──────── GIVEN ENTRIES ────────
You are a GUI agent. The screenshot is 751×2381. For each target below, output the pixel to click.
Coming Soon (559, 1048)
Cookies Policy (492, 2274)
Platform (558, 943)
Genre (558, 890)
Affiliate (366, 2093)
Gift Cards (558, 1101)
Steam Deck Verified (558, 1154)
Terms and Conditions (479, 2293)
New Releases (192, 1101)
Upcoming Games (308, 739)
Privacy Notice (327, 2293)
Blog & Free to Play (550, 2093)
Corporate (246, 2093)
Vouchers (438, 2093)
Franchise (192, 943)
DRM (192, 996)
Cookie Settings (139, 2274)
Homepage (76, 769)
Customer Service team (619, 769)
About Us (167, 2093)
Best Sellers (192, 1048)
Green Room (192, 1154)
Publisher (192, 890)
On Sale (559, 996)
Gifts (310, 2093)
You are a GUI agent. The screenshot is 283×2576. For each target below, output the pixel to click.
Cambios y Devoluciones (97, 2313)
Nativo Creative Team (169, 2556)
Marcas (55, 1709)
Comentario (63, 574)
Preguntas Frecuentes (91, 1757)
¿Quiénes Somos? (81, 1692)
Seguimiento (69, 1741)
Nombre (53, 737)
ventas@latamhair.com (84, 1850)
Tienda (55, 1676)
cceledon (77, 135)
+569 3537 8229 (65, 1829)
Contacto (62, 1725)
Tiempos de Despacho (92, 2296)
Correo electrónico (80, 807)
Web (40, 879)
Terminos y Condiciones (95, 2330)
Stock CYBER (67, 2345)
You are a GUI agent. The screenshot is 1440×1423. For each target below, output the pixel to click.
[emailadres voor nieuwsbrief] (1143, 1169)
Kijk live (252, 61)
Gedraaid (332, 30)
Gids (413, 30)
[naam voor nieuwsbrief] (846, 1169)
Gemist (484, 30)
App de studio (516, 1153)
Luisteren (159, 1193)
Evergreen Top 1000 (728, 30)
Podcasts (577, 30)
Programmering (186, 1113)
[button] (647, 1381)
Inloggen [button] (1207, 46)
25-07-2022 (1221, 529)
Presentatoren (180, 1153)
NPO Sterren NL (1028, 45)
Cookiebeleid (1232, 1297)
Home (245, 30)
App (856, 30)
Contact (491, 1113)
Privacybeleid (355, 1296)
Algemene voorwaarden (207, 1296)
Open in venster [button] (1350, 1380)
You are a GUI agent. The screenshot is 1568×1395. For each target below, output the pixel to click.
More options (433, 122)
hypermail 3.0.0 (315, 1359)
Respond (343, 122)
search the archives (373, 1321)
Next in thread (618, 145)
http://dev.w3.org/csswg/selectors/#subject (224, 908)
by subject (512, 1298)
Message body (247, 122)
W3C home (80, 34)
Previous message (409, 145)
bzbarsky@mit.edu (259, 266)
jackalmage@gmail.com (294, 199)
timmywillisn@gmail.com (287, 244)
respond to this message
────────
STATED TASK: Scale the lines between the one holding "Marcas (55, 1709)" and the one holding "Stock CYBER (67, 2345)", inclusive. Give each of these lines again, request included, with its answer coordinates multiplied by 2.15 and rounded to whole numbers, halves rounding up.

SOLUTION TO THE PROBLEM:
Marcas (118, 3674)
Comentario (135, 1234)
Preguntas Frecuentes (196, 3778)
¿Quiénes Somos? (174, 3638)
Seguimiento (148, 3743)
Nombre (114, 1585)
ventas@latamhair.com (181, 3978)
Tienda (118, 3603)
cceledon (166, 290)
+569 3537 8229 (140, 3932)
Contacto (133, 3709)
Tiempos de Despacho (198, 4936)
Correo electrónico (172, 1735)
Web (86, 1890)
Terminos y Condiciones (204, 5010)
Stock CYBER (144, 5042)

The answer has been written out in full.